## WRITTEN REQUEST
Print all of the data below line for line, without changing a single character.

○ ○ ○

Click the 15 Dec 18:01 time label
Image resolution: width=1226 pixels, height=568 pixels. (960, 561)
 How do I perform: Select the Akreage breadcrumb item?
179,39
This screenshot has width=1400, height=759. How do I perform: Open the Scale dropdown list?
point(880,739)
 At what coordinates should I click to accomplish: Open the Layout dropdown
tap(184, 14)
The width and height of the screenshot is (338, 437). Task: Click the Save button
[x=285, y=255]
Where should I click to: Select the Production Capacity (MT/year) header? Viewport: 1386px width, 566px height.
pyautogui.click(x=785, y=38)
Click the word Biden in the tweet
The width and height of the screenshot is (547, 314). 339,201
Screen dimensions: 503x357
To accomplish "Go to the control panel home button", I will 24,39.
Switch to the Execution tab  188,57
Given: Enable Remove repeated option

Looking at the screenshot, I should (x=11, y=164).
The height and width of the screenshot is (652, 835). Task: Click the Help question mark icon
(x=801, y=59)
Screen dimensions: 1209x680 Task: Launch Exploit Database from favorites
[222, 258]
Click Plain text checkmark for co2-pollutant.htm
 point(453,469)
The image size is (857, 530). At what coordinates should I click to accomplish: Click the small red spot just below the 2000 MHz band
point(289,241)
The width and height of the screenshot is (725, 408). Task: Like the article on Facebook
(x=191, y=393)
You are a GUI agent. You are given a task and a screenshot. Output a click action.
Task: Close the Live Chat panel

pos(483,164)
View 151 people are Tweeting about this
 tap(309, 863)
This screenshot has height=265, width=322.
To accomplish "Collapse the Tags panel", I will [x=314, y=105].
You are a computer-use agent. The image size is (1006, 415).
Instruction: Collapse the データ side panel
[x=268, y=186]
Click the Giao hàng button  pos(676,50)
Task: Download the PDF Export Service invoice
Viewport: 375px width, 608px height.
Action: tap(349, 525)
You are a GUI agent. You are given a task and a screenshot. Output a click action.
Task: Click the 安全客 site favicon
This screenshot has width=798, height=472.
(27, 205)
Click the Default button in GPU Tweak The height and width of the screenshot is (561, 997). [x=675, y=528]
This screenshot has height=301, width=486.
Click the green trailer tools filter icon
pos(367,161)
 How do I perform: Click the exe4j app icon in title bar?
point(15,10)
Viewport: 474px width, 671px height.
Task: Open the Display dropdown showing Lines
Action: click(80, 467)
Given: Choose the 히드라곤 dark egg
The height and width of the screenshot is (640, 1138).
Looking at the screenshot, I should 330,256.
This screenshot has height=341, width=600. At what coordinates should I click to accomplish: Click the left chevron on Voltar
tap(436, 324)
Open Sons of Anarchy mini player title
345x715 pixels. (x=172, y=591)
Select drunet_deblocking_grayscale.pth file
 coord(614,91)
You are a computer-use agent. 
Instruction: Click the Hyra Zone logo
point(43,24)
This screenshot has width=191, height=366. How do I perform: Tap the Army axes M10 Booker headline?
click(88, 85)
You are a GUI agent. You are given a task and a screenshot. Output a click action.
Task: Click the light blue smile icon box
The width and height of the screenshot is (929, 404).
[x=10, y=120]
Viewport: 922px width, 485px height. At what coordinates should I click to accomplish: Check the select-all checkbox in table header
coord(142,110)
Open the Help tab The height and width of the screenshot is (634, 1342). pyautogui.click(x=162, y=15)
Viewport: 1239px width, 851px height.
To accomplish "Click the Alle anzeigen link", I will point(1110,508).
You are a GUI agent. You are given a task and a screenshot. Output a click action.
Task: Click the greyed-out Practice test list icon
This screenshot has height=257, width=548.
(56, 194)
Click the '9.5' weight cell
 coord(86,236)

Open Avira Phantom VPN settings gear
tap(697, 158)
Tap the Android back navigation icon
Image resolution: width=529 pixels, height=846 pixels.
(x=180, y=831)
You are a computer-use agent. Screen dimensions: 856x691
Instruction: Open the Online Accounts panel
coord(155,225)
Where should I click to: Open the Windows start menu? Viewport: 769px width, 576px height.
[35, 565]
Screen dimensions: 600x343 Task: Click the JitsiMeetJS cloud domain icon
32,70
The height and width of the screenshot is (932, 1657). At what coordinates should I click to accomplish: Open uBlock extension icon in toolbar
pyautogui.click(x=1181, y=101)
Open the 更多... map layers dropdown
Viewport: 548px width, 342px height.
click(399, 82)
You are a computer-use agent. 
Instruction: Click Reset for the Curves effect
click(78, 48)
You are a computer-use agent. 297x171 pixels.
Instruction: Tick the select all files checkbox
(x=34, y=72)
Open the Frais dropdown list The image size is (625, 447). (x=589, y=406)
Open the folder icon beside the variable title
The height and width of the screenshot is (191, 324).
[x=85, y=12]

○ ○ ○

## RESULT OF THE EXERCISE
Click the 15 Dec 18:01 time label
Image resolution: width=1226 pixels, height=568 pixels. (960, 561)
 How do I perform: Select the Akreage breadcrumb item?
179,39
This screenshot has width=1400, height=759. How do I perform: Open the Scale dropdown list?
point(880,739)
 At what coordinates should I click to accomplish: Open the Layout dropdown
tap(184, 14)
The width and height of the screenshot is (338, 437). Task: Click the Save button
[x=285, y=255]
Where should I click to: Select the Production Capacity (MT/year) header? Viewport: 1386px width, 566px height.
pyautogui.click(x=785, y=38)
Click the word Biden in the tweet
The width and height of the screenshot is (547, 314). 339,201
Screen dimensions: 503x357
To accomplish "Go to the control panel home button", I will 24,39.
Switch to the Execution tab  188,57
Given: Enable Remove repeated option

Looking at the screenshot, I should (x=11, y=164).
The height and width of the screenshot is (652, 835). Task: Click the Help question mark icon
(x=801, y=59)
Screen dimensions: 1209x680 Task: Launch Exploit Database from favorites
[222, 258]
Click Plain text checkmark for co2-pollutant.htm
 point(453,469)
The image size is (857, 530). At what coordinates should I click to accomplish: Click the small red spot just below the 2000 MHz band
point(289,241)
The width and height of the screenshot is (725, 408). Task: Like the article on Facebook
(x=191, y=393)
You are a GUI agent. You are given a task and a screenshot. Output a click action.
Task: Close the Live Chat panel

pos(483,164)
View 151 people are Tweeting about this
 tap(309, 863)
This screenshot has height=265, width=322.
To accomplish "Collapse the Tags panel", I will [x=314, y=105].
You are a computer-use agent. The image size is (1006, 415).
Instruction: Collapse the データ side panel
[x=268, y=186]
Click the Giao hàng button  pos(676,50)
Task: Download the PDF Export Service invoice
Viewport: 375px width, 608px height.
Action: tap(349, 525)
You are a GUI agent. You are given a task and a screenshot. Output a click action.
Task: Click the 安全客 site favicon
This screenshot has width=798, height=472.
(27, 205)
Click the Default button in GPU Tweak The height and width of the screenshot is (561, 997). [x=675, y=528]
This screenshot has height=301, width=486.
Click the green trailer tools filter icon
pos(367,161)
 How do I perform: Click the exe4j app icon in title bar?
point(15,10)
Viewport: 474px width, 671px height.
Task: Open the Display dropdown showing Lines
Action: click(80, 467)
Given: Choose the 히드라곤 dark egg
The height and width of the screenshot is (640, 1138).
Looking at the screenshot, I should 330,256.
This screenshot has height=341, width=600. At what coordinates should I click to accomplish: Click the left chevron on Voltar
tap(436, 324)
Open Sons of Anarchy mini player title
345x715 pixels. (x=172, y=591)
Select drunet_deblocking_grayscale.pth file
 coord(614,91)
You are a computer-use agent. 
Instruction: Click the Hyra Zone logo
point(43,24)
This screenshot has width=191, height=366. How do I perform: Tap the Army axes M10 Booker headline?
click(88, 85)
You are a GUI agent. You are given a task and a screenshot. Output a click action.
Task: Click the light blue smile icon box
The width and height of the screenshot is (929, 404).
[x=10, y=120]
Viewport: 922px width, 485px height. At what coordinates should I click to accomplish: Check the select-all checkbox in table header
coord(142,110)
Open the Help tab The height and width of the screenshot is (634, 1342). pyautogui.click(x=162, y=15)
Viewport: 1239px width, 851px height.
To accomplish "Click the Alle anzeigen link", I will point(1110,508).
You are a GUI agent. You are given a task and a screenshot. Output a click action.
Task: Click the greyed-out Practice test list icon
This screenshot has height=257, width=548.
(56, 194)
Click the '9.5' weight cell
 coord(86,236)

Open Avira Phantom VPN settings gear
tap(697, 158)
Tap the Android back navigation icon
Image resolution: width=529 pixels, height=846 pixels.
(x=180, y=831)
You are a computer-use agent. Screen dimensions: 856x691
Instruction: Open the Online Accounts panel
coord(155,225)
Where should I click to: Open the Windows start menu? Viewport: 769px width, 576px height.
[35, 565]
Screen dimensions: 600x343 Task: Click the JitsiMeetJS cloud domain icon
32,70
The height and width of the screenshot is (932, 1657). At what coordinates should I click to accomplish: Open uBlock extension icon in toolbar
pyautogui.click(x=1181, y=101)
Open the 更多... map layers dropdown
Viewport: 548px width, 342px height.
click(399, 82)
You are a computer-use agent. 
Instruction: Click Reset for the Curves effect
click(78, 48)
You are a computer-use agent. 297x171 pixels.
Instruction: Tick the select all files checkbox
(x=34, y=72)
Open the Frais dropdown list The image size is (625, 447). (x=589, y=406)
Open the folder icon beside the variable title
The height and width of the screenshot is (191, 324).
[x=85, y=12]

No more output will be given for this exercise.